==== MATERIAL FOR THIS TASK
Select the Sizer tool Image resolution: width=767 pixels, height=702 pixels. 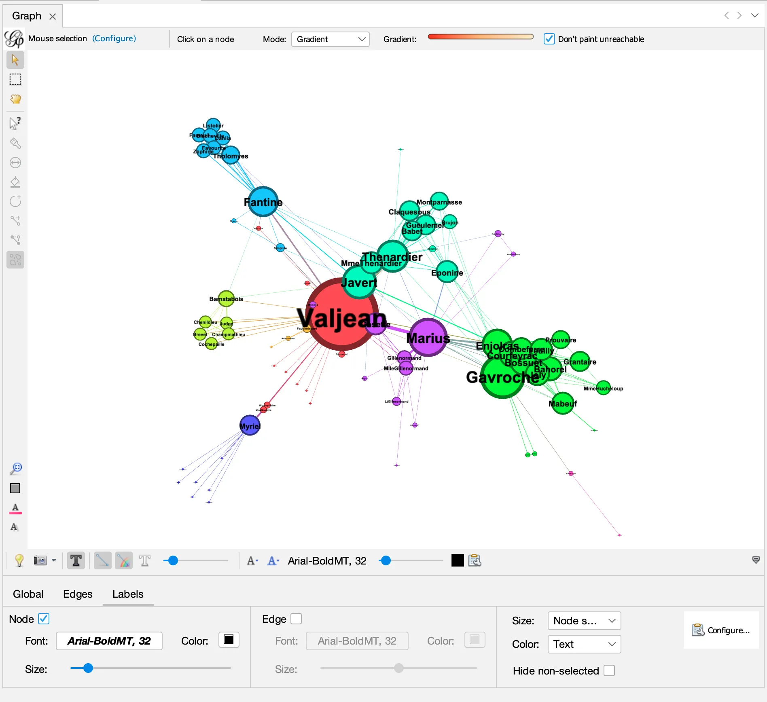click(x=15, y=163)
========
==== MATERIAL FOR THIS TASK
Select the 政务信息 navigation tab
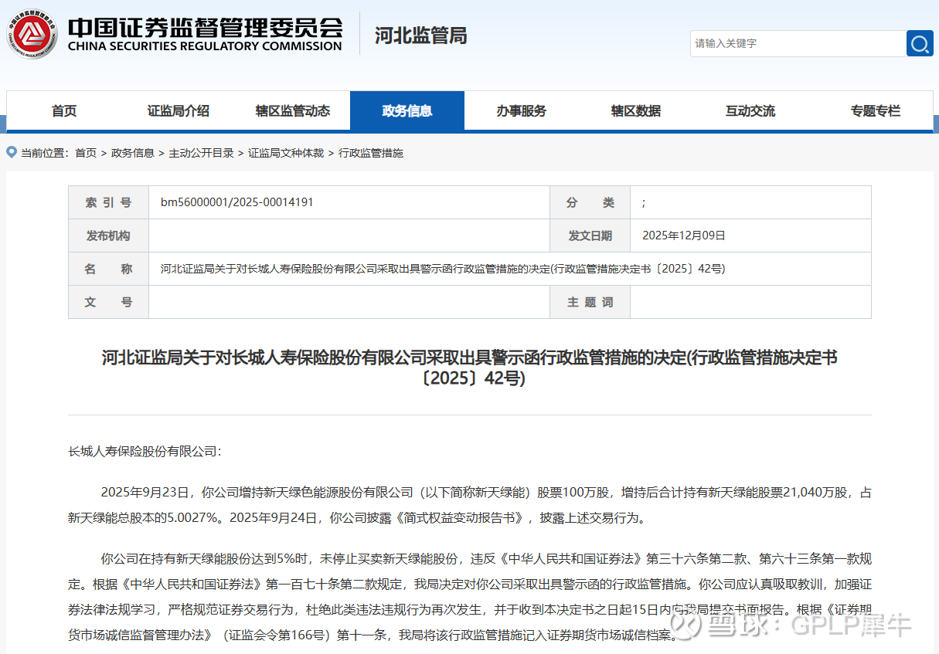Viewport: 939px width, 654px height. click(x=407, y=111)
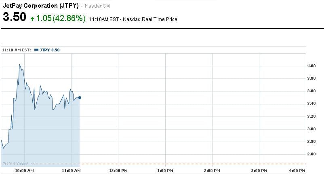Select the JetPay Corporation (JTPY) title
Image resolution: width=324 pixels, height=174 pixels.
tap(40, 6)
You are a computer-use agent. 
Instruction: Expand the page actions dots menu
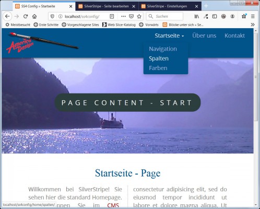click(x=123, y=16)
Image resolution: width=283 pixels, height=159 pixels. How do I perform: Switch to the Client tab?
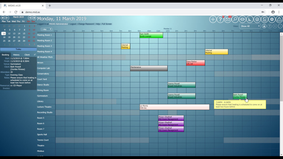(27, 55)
========
==== MATERIAL FOR THIS TASK
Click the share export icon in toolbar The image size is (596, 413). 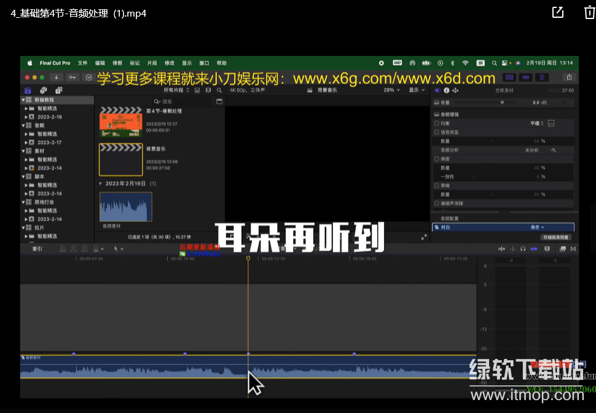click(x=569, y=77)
========
--- REQUIREMENT ---
Return exactly the lines of the material above, starting at the line containing "Select the 政务信息 navigation tab" and finishing at the line containing "You are a computer-use agent.", without any pictures.

--- THE COMPLETED TASK ---
Select the 政务信息 navigation tab
Viewport: 939px width, 654px height. click(x=407, y=111)
Select the JetPay Corporation (JTPY) title
Image resolution: width=324 pixels, height=174 pixels.
tap(40, 6)
You are a computer-use agent. 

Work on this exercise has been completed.